Double-digit public sector premiums are also experienced by women who work in higher management, higher professional, higher supervisory, intermediate, lower technical and routine occupations. All of these estimates are statistically significant, as is the slightly smaller premium enjoyed by women working in semi-routine occupations.
\begin{table}[tb]
\caption{Random intercept regression estimates (standard errors in parentheses).\label{tab:full}}
\begin{tabularx}{\textwidth}{Yccccc}
\toprule
&Routine &Semi-routine &Lower &Intermediate &Higher \\
& & &technical& &supervisory \\
\midrule
Constant &-.209 &-.239 &-.252 &-.248 &-.173\\
&(.048) &(.042) &(.056) &(.039) &(.109)\\
Public sector &.128 &.089 &.099 &.127 &.117\\
&(.015) &(.013) &(.017) &(.014) &(.033)\\
Male &.258 &.263 &.261 &.263 &.280\\
&(.013) &(.011) &(.015) &(.012) &(.026)\\
Public sector &-.091 &-.065 &-.027 &-.073 &-.004\\
\quad $\times $ Male%
&(.024) &(.021) &(.028) &(.022) &(.050)\\
Age &.077 &.075 &.078 &.079 &.077\\
&(.002) &(.002) &(.003) &(.002) &(.005)\\
Age squared &-.859 &-.821 &-.852 &-.860 &-.842\\
\quad (in thousands)%
&(.029) &(.026) &(.034) &(.027) &(.067)\\
Secondary &.202 &.239 &.245 &.233 &.214\\
\quad education &(.016) &(.014) &(.018) &(.015) &(.033)\\
Tertiary &.567 &.586 &.635 &.604 &.608\\
\quad education &(.019) &(.016) &(.021) &(.017) &(.038)\\
Seniority &.005 &.005 &.004 &.003 &.002\\
&(.001) &(.001) &(.001) &(.001) &(.002)\\
\midrule
Std. Dev. Constant& .335 &.344 &.368 &.359 &.354\\
Std. Dev. Residual& .292 &.273 &.275 &.266 &.285\\
N &8240 &10789 &6624 &9883 &1826\\
Individuals &5888 &7237 &4986 &6773 &1653\\
Deviance &8956.5 &10979.7 &7502.2 &10263.2&2192.2\\
\bottomrule
\end{tabularx}
\end{table}
\begin{table}[t]
\begin{tabularx}{\textwidth}{Ycccc}
\toprule
&Lower & Lower &Higher &Higher \\
& managerial & professional & professional & managerial \\
\midrule
Constant &-.301 &-.355 &-.306 &-.026 \\
&(.065) &(.050) &(.081) &(.094) \\
Public sector &.164 &.163 &.132 & .136 \\
&(.019) &(.016) &(.025) &(.030) \\
Male &.298 &.268 &.311 &.309 \\
&(.016) &(.013) &(.021) &(.024) \\
Public sector &-.141 &-.110 &-.161 &-.133 \\
\quad $\times$ Male%
&(.030) &(.025) &(.038) &(.044) \\
Age &.078 &.082 &.079 &.065 \\
&(.003) &(.002) &(.004) &(.004) \\
Age squared &-.861 &-.917 &-.888 &-.683 \\
\quad (in thousands)%
&(.039) &(.030) &(.048) &(.055) \\
Secondary &.271 &.240 &.266 &.244 \\
\quad education &(.020) &(.017) &(.025) &(.030) \\
Tertiary &.632 &.605 &.643 &.643 \\
\quad education &(.023) &(.019) &(.029) &(.033) \\
Seniority &.004 &.005 &.005 &.003 \\
&(.001) &(.001) &(.001) &(.002) \\
\midrule
Std.
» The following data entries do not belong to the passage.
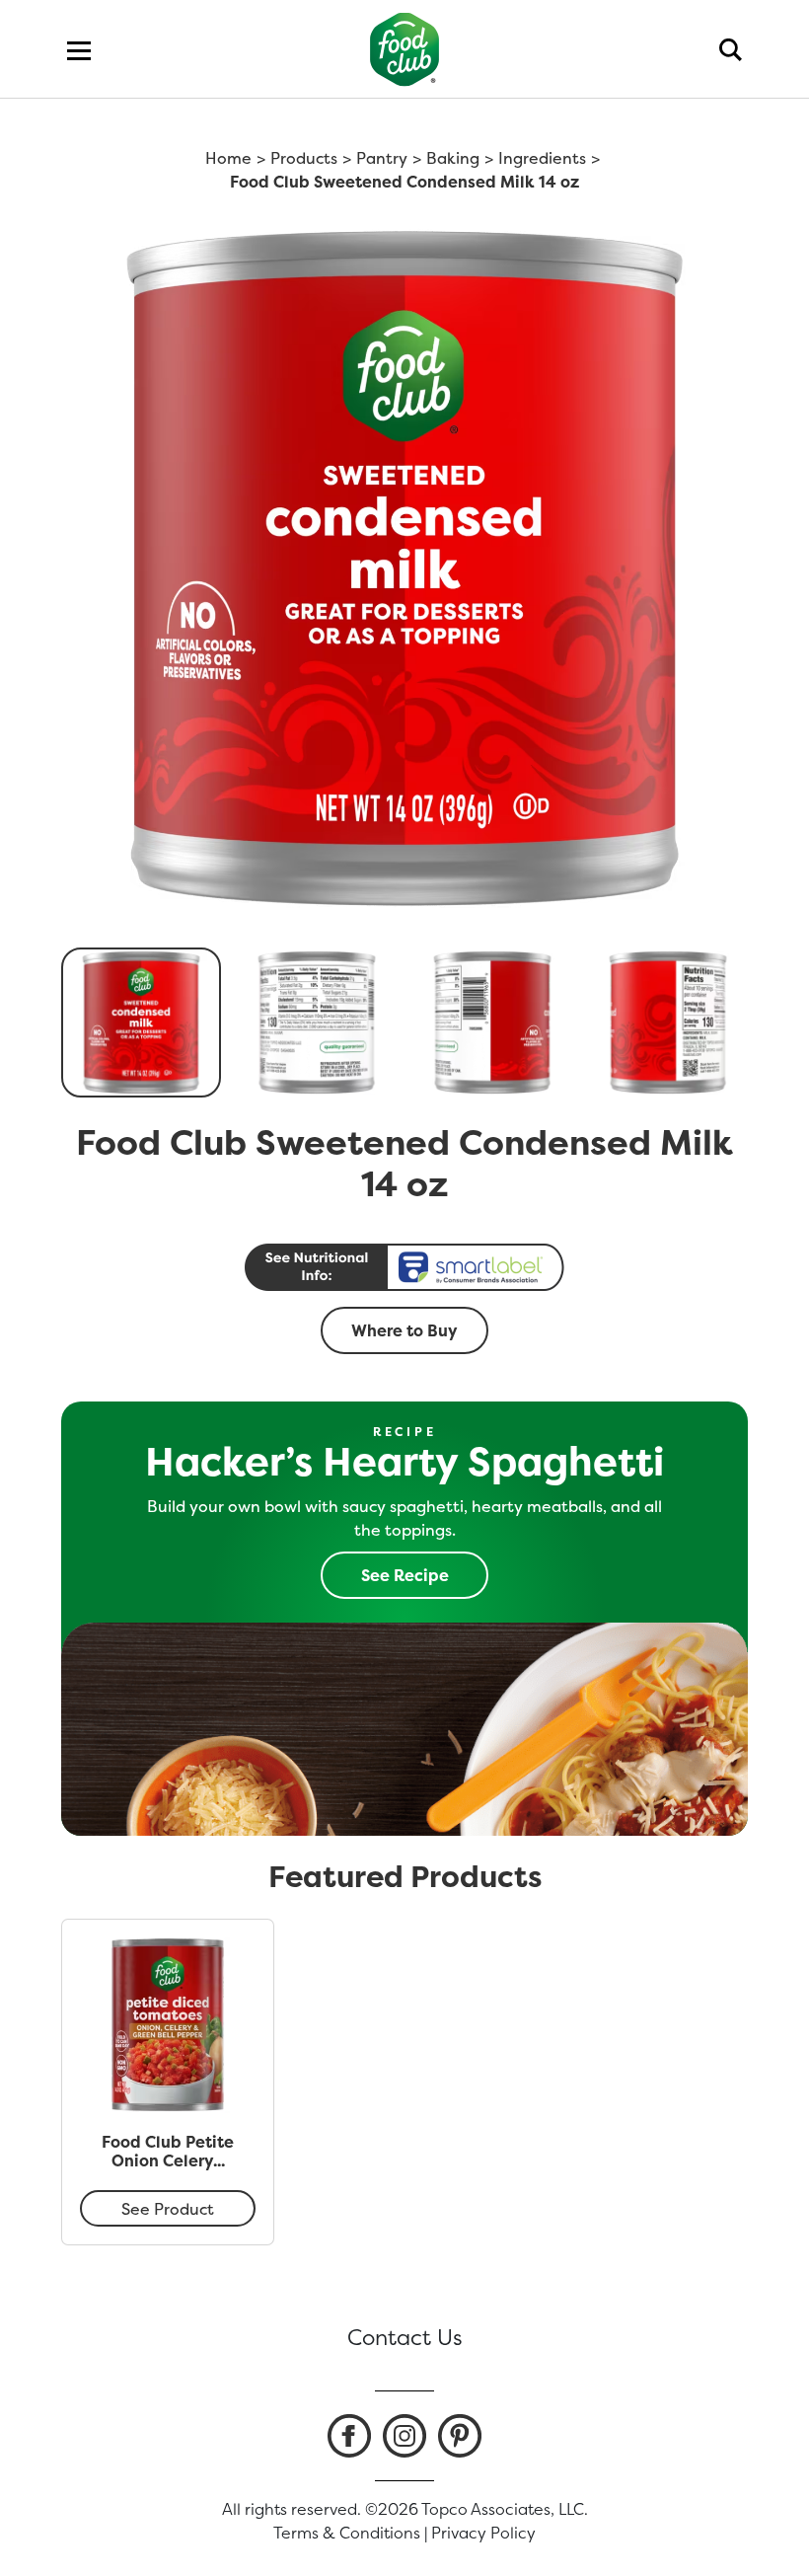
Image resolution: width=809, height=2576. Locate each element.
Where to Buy (404, 1330)
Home (228, 158)
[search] (730, 49)
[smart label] (404, 1267)
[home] (405, 49)
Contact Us (405, 2337)
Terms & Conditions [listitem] (346, 2532)
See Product (167, 2209)
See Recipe (405, 1575)
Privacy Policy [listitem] (483, 2532)
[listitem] (349, 2435)
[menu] (79, 49)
Dev. Constant &.353 &.355 &.394 &.390 \\
Std. Dev. Residual &.264 &.285 &.287 &.225 \\
N &4936 &8508 &3752 &2306 \\
Individuals &3967 &5996 &3076 &1995 \\
Deviance &5340.4 &9445.4 &4825.6 &2568.5 \\
\bottomrule
\end{tabularx}
\end{table}
Undoubtedly the most striking finding, however, is that for men the public sector pay premium almost disappears. In five occupations, the difference in pay between public and private sector employees is not statistically significant. In the higher supervisory, intermediate, lower professional and lower technical occupations there is a statistically significant difference, although in all but one of these the estimated premium is less than ten per cent. On the other hand, even controlling for these individual differences, women in the public sector continue to earn large and statistically significant pay premiums in all occupational groups. The implication of this is that the public sector pay premium is not just higher for women than men, as found in some previous studies, but is in fact largely confined to women.
\begin{table}[ht]
\caption{Percentage public sector premiums for men and women in each socio-economic group. \label{tab:fullprem}}
\begin{center}
\begin{tabular}{llr}
\toprule
Socio-economic group & Sex & Premium (\%) \\
\midrule
Higher management & Men & 0.31 \\
Higher management & Women & 14.61 \\
Higher professional & Men & -2.82 \\
Higher professional & Women & 14.12 \\
Lower professional & Men & 5.42 \\
Lower professional & Women & 17.68 \\
Lower managerial & Men & 2.29 \\
Lower managerial & Women & 17.80 \\
Higher supervisory & Men & 12.04 \\
Higher supervisory & Women & 12.45 \\
Intermediate occupations & Men & 5.57 \\
Intermediate occupations & Women & 13.55 \\
Lower technical & Men & 7.51 \\
Lower technical & Women & 10.43 \\
Semi-routine & Men & 2.41 \\
Semi-routine & Women & 9.29 \\
Routine & Men & 3.75 \\
Routine & Women & 13.63 \\
\bottomrule
\end{tabular}
\end{center}
\end{table}
\begin{figure}
\includegraphics[scale=.7,angle=90]{FullPremiumSEC.pdf}
\caption{Estimated pay premiums controlling for age, qualifications and seniority,
showing 95 per cent confidence intervals.\label{fig:full}}
\end{figure}
Given the eighteen year period over which the data analysed in this paper were collected, it is important to check for time variation in the size of the public sector premiums and penalties. To achieve this, interactions between wave indicators and the public sector dummy variable were created. Full results of these regressions are available from the author. Tests of a significant improvement in model fit as a result of including these interactions are shown in table \ref{tab:time}. These show that there is no evidence of statistically significant time variation in the size of the public sector premium over the full period of the study, a conclusion reinforced by figure \ref{fig:time}. This is despite the significant variation in the size of the premium in some socio-economic groups, which presumably reflects short-term effects on labour market conditions, such as public sector pay policies \citep{Disney2008}. Note that this implies that cross-sectional estimates of the size of the public sector pay premium may not be a reliable guide to the size of any long-run differential.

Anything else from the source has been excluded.